中・大規模の組織だと、自然なやりとりに任せているだけでは社内の意識がバラバラになってしまう、そうなると経営にも支障が出るのではないかという危機感が出てくるのではないかと思います。

吉野:まず単純に、組織内広報制度のあるなしで経営理念の理解などに差があるのかを分析してみました。下の表で緑に塗ったところが統計的に有意な差(たまたまではない差)が出たところです。紙媒体の社内報のあるなしは影響がなかったのですが、ネットの社内報がある会社に勤めている人と、ない会社に勤めている人を比べると、ネットの社内報がある会社に勤めている人の方が、職場の周囲の人は経営理念を理解しているようだと感じているということになります。特に、「トップとのミーティング」制度があるかないかは強い影響力がありそうです。

専門的になるので図表は省略しますが、年齢や性別、学歴、個人年収といった基本属性、顧客との接触頻度、勤務先の規模、役職など影響しそうな要素を加味して重回帰分析という分析をしたら、組織内広報の認知頻度が高い人は、自発的に勤務先のためになる行動を取る頻度が高く、身だしなみ行動の頻度も高いという結果になりました。

同じように組織内広報の手段別に分析してみると、特にトップと役員以外のミーティング制度がある企業に勤めている人は、そうでない人よりも、自発的に勤務先のためになる行動をしたり、身だしなみを整えたりする頻度が高いという結果になりました。

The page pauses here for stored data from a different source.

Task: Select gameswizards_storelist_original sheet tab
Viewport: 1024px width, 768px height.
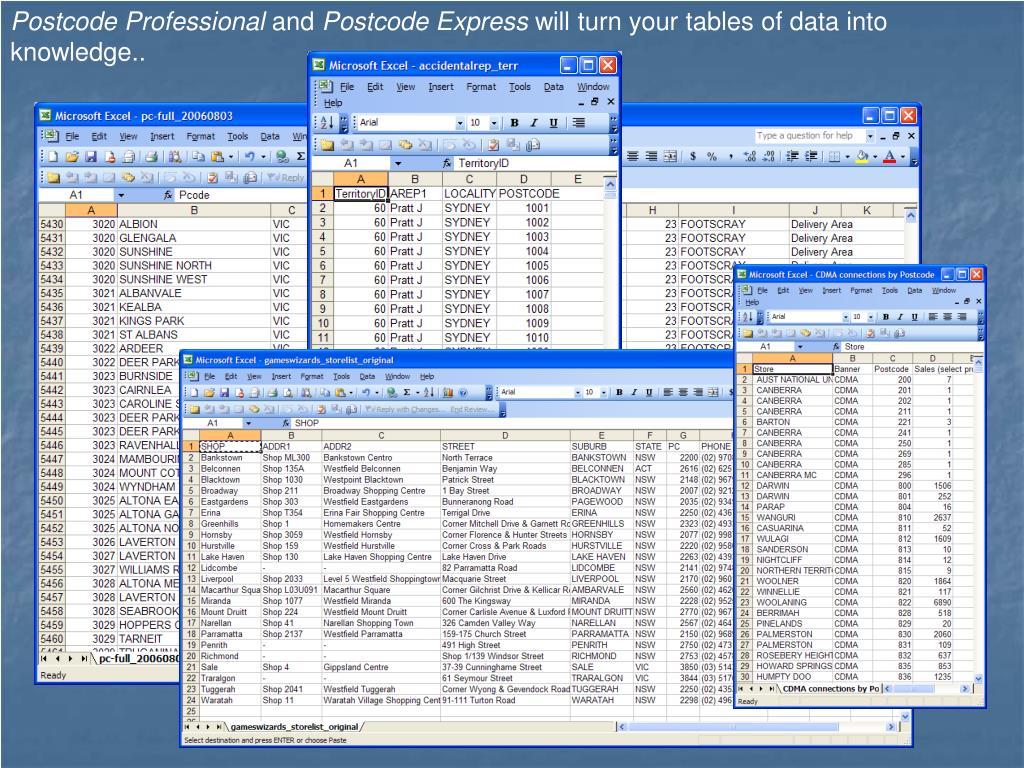Action: 293,726

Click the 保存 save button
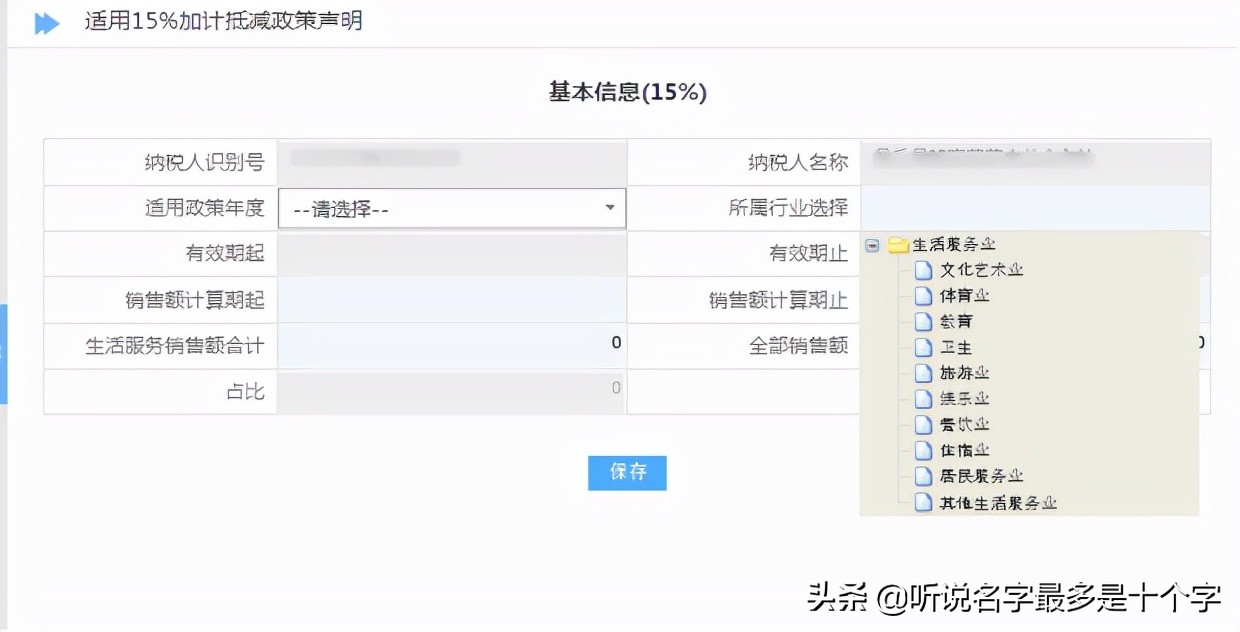pyautogui.click(x=627, y=473)
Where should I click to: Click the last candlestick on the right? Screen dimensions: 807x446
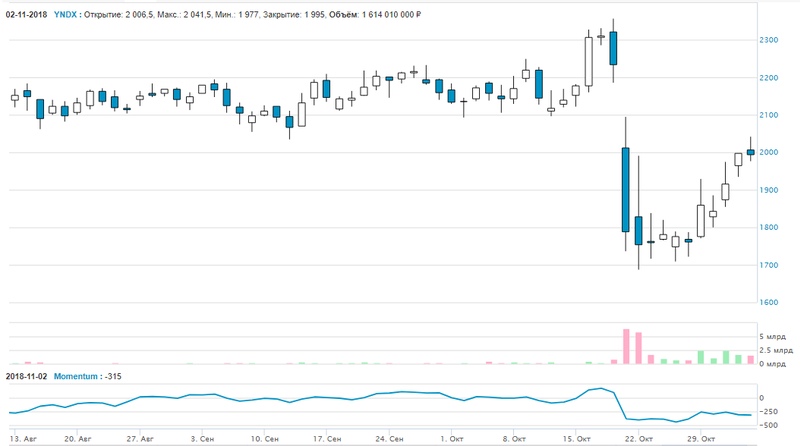point(751,152)
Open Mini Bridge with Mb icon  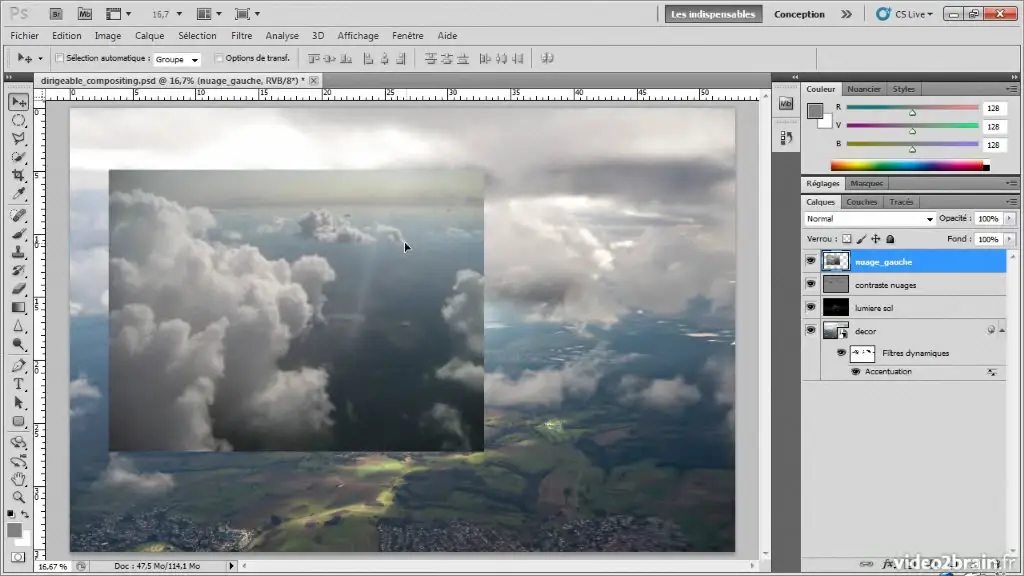[85, 14]
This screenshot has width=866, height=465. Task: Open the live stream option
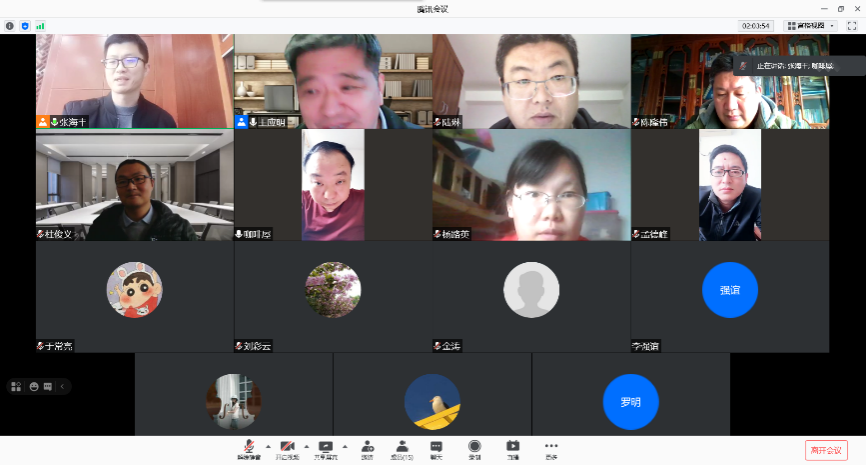(x=512, y=448)
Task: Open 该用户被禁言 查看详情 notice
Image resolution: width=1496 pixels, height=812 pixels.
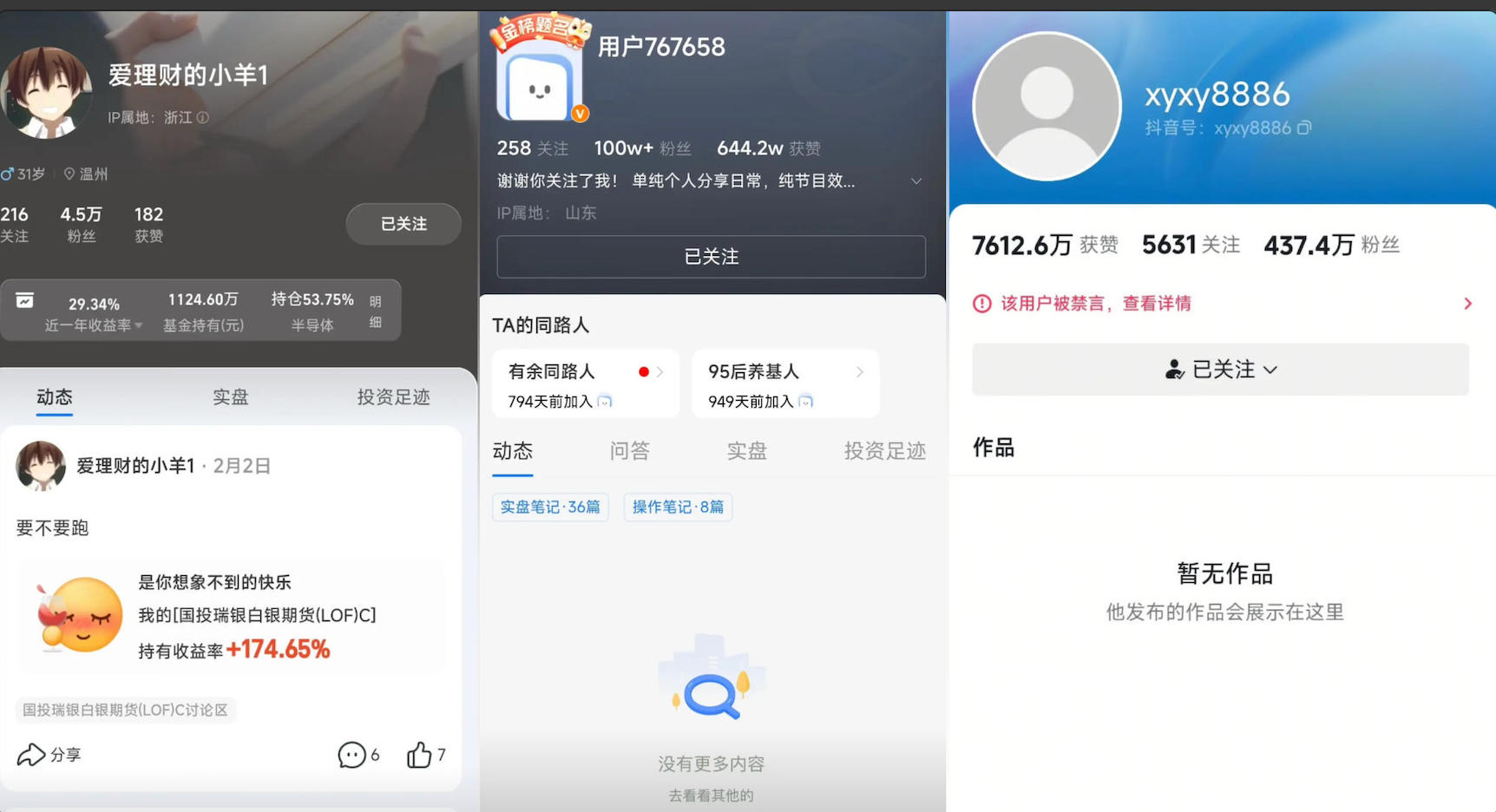Action: [x=1220, y=304]
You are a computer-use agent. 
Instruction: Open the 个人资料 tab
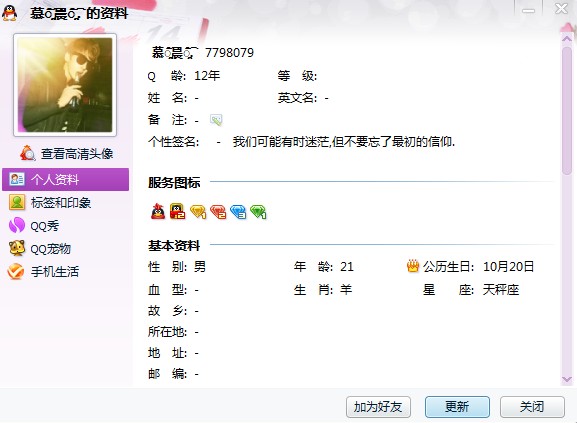click(x=66, y=179)
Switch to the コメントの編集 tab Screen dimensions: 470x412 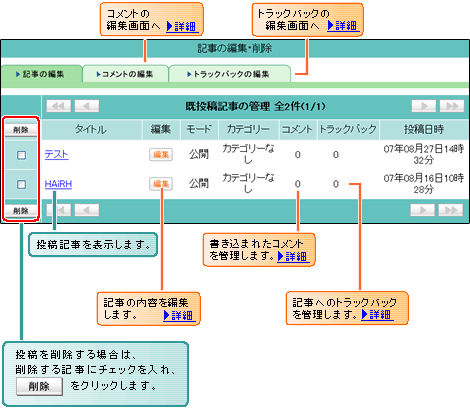click(125, 74)
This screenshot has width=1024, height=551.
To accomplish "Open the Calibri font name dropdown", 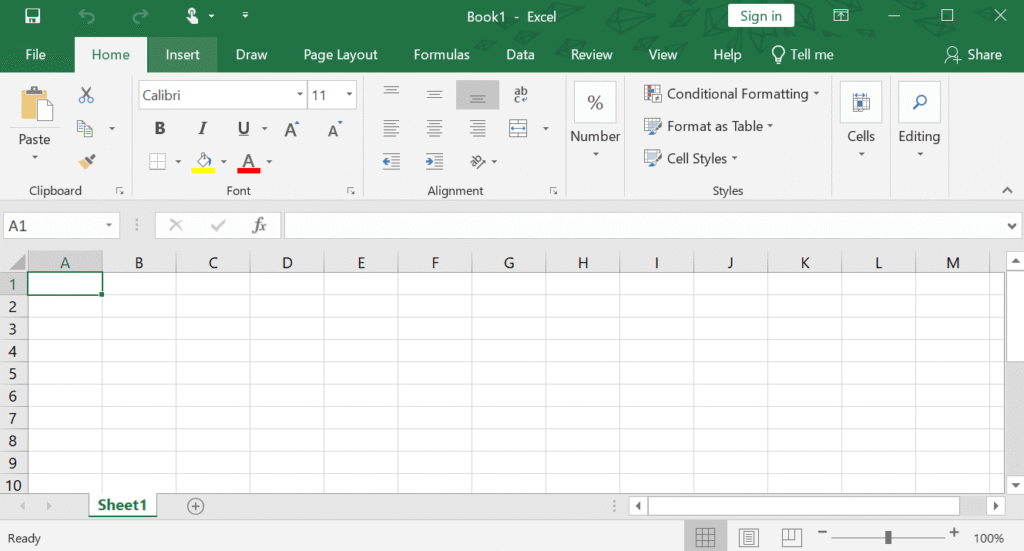I will [x=300, y=96].
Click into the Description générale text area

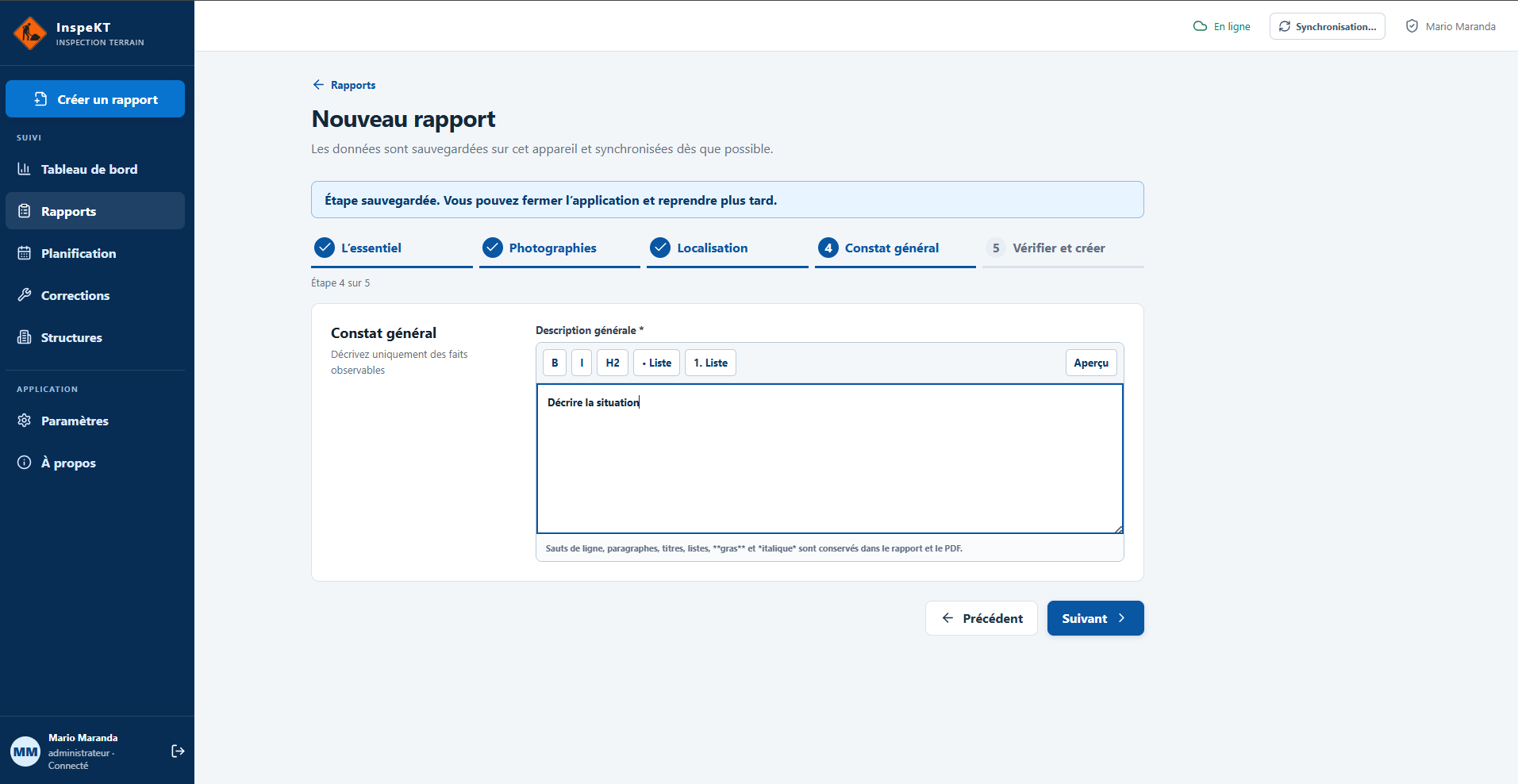pyautogui.click(x=829, y=459)
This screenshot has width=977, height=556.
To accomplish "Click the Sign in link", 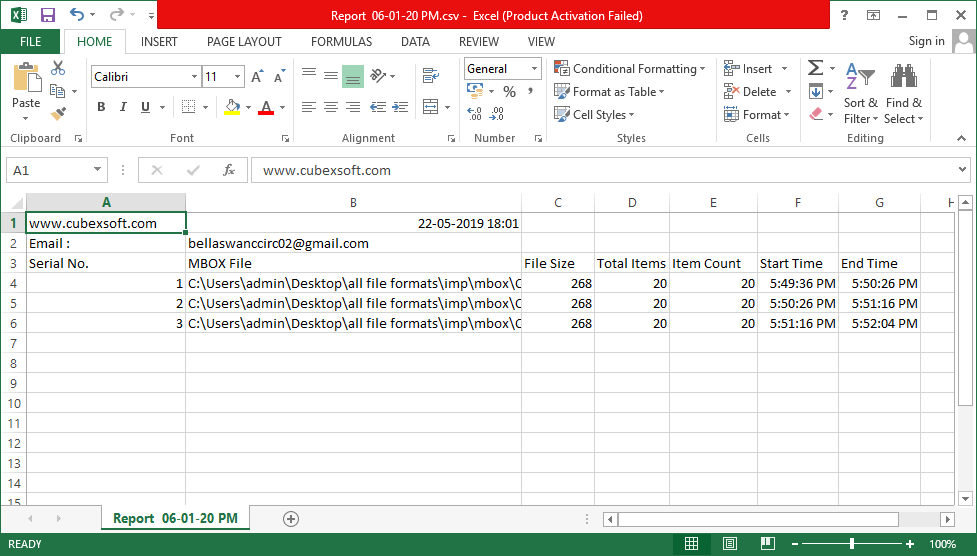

トップとのミーティング制度は、経営理念の理解にも効果があるし、組織内の連帯感にも効果がありました。

石川:トップが身近だと社員の外見を整える意識が高まるということですね。外部でのメディア出演機会を多くすることに熱心な広報担当者は多いですが、内部でのリレーション制度との関係性が数字で明確になったのはとても有意義です。

吉野:アメリカの研究で、ある大学の職員に対して組織内広報に関するインタビュー調査をしたら、情報共有はネットが便利だけれど、自分が組織に大事にされていると感じるのは顔を合わせて行うコミュニケーション、特にトップとのミーティングだと多くの協力者が言っていたという報告があります。

直接顔を見たこともない経営陣から一方的にあれこれ言われても、これほんとに現場のことわかって言っているのかなと思いながら、仕方ないのでとりあえずやるという流れになりがちだと思うんですね。トップが貴重な時間を割いて現場の人と交流を持って、現在の課題や未来のビジョンを共有するということは、そのこと自体がちゃんと現場を見てますよ、社員のみなさんを大事に思っているんですよという強いメッセージになるのではないかと思います。

人間は好意を寄せられると、好意を返そうとする傾向がありますから、自分が会社に大事にされていると思えば会社に愛着を感じるでしょうし、その結果、会社によいことを自発的にしようとする人が増える可能性があります。そういう組織作りができれば、外見リスクだけでなく、さまざまなリスクの低減にもつながるのではないでしょうか。